■ Task objective ■
Bring together every line in the data that includes "kakor".

■ Entries provided ■
^^^^
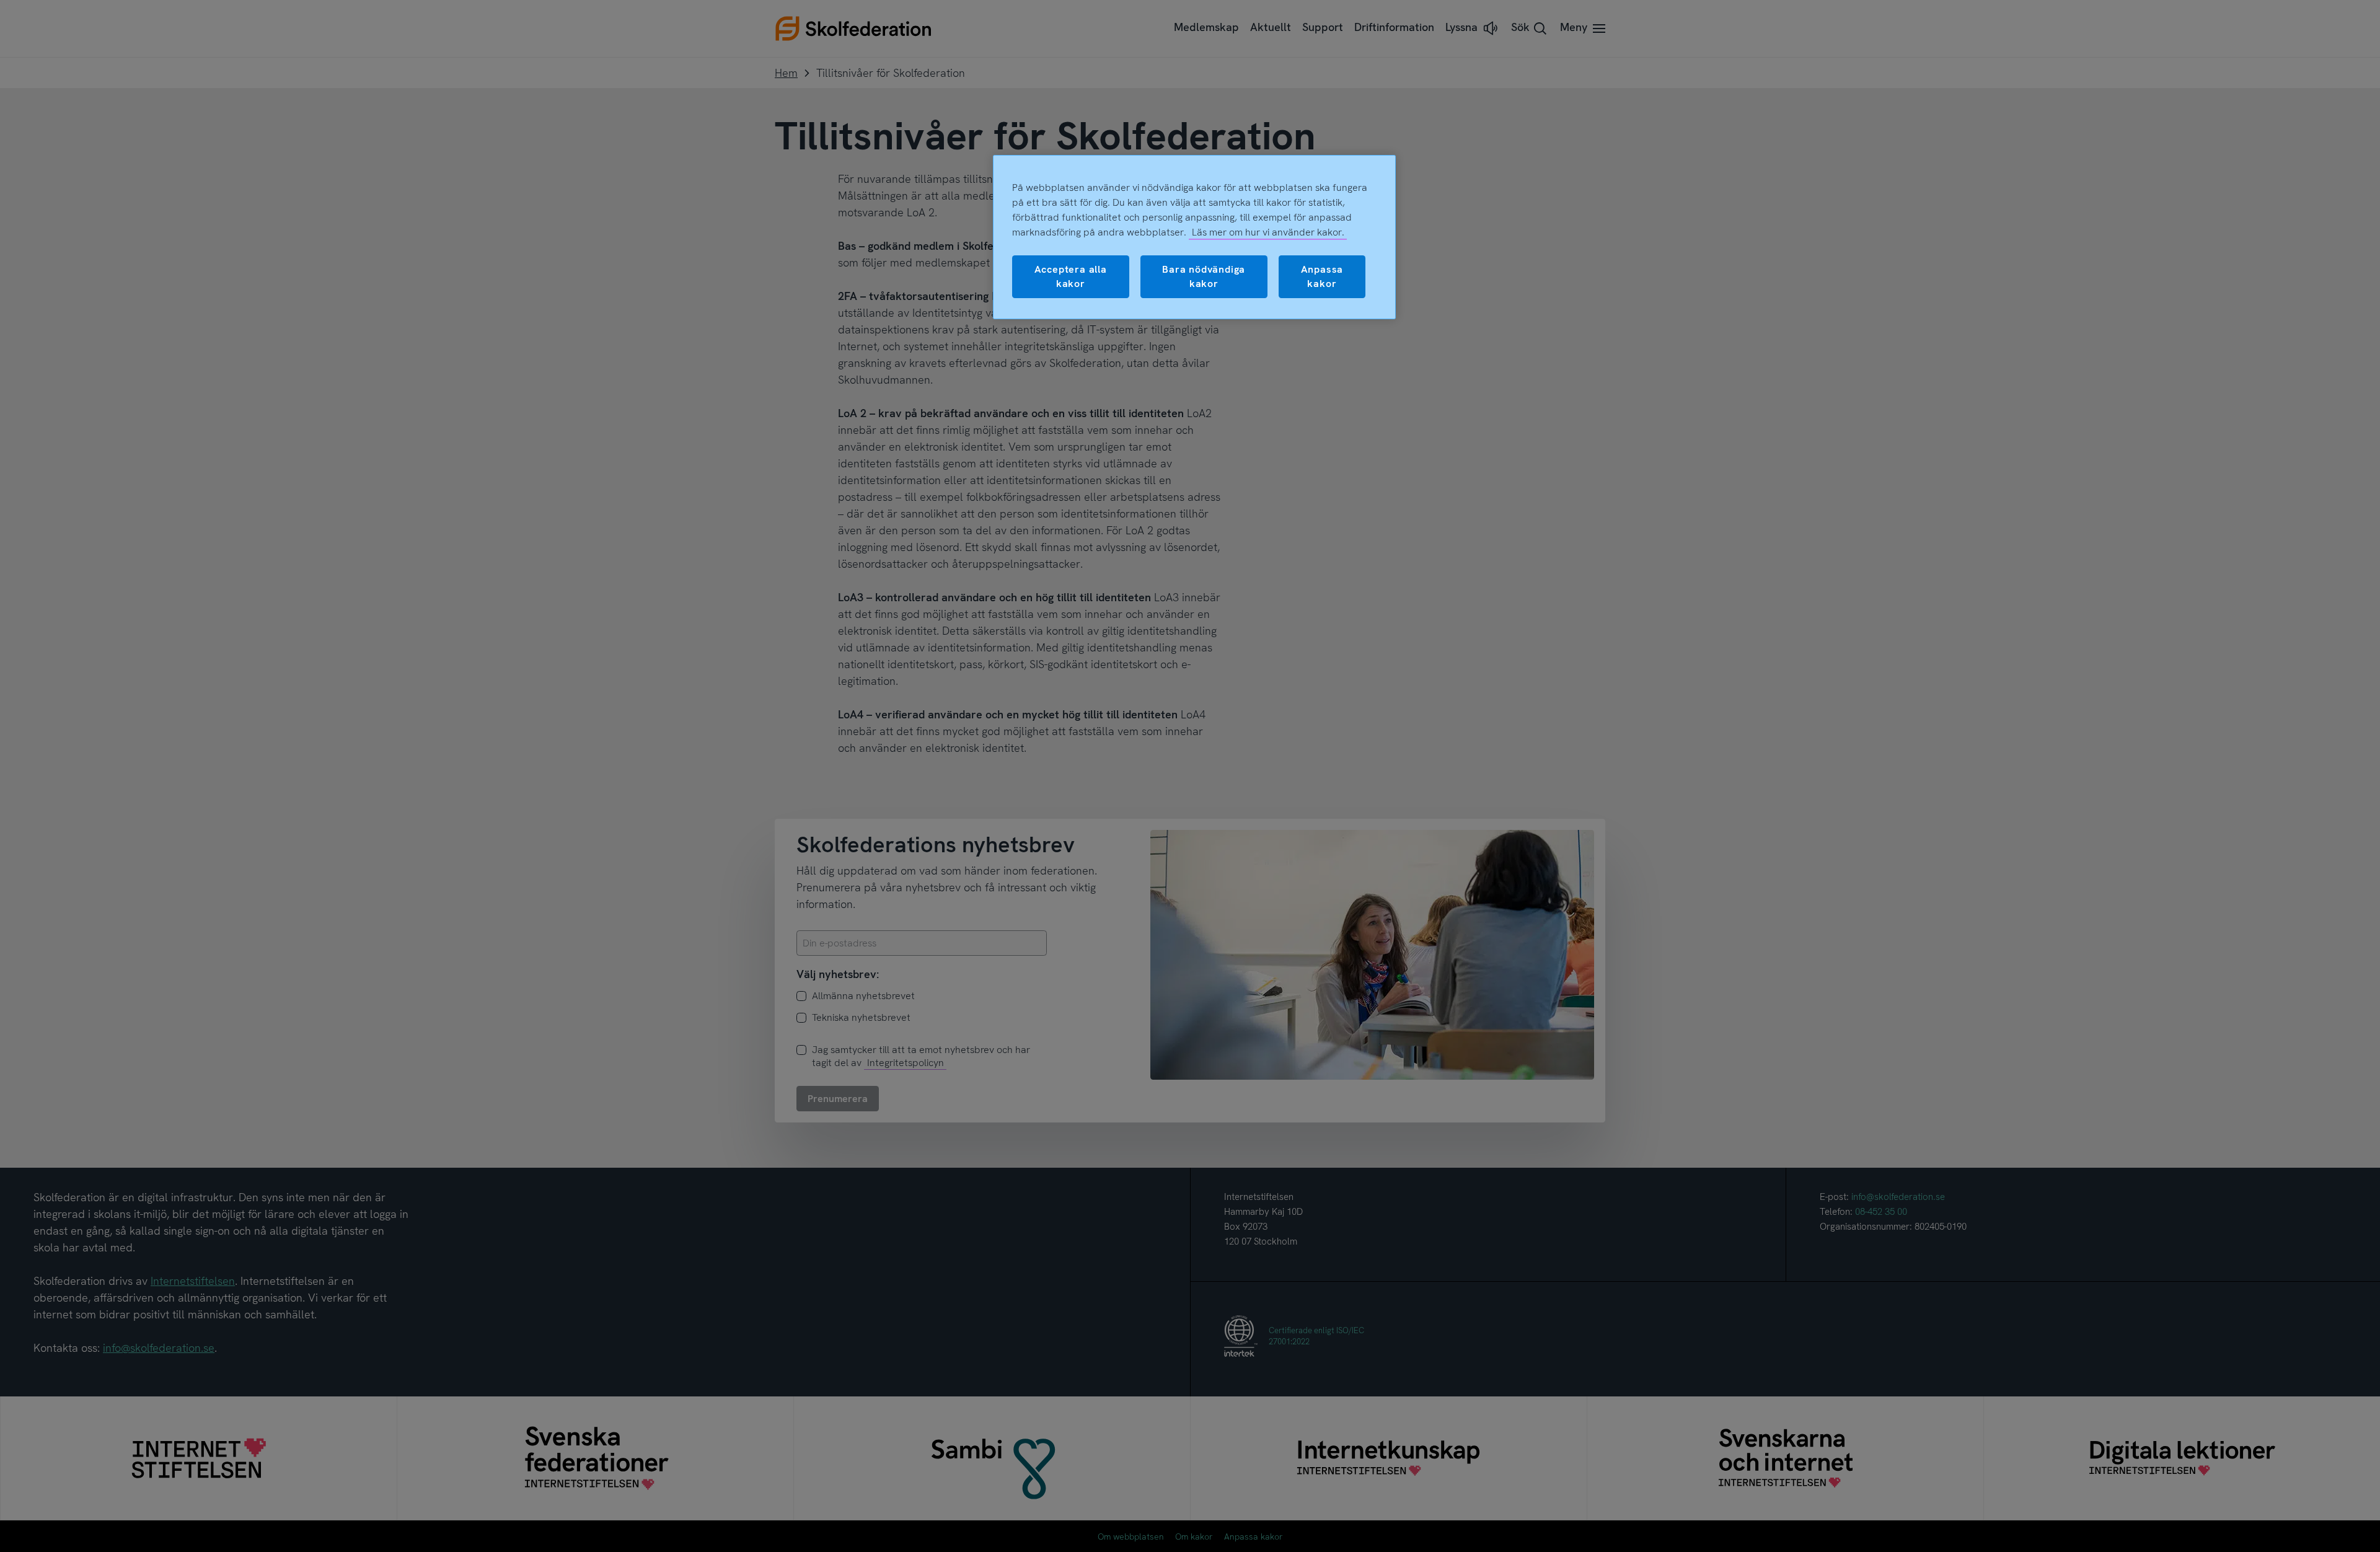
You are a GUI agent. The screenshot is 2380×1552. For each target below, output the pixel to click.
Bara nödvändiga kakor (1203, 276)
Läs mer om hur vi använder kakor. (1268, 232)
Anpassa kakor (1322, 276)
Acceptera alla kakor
^^^^
■ Written answer ■
Bara nödvändiga kakor (1203, 276)
Läs mer om hur vi använder kakor. (1268, 232)
Anpassa kakor (1322, 276)
Acceptera alla kakor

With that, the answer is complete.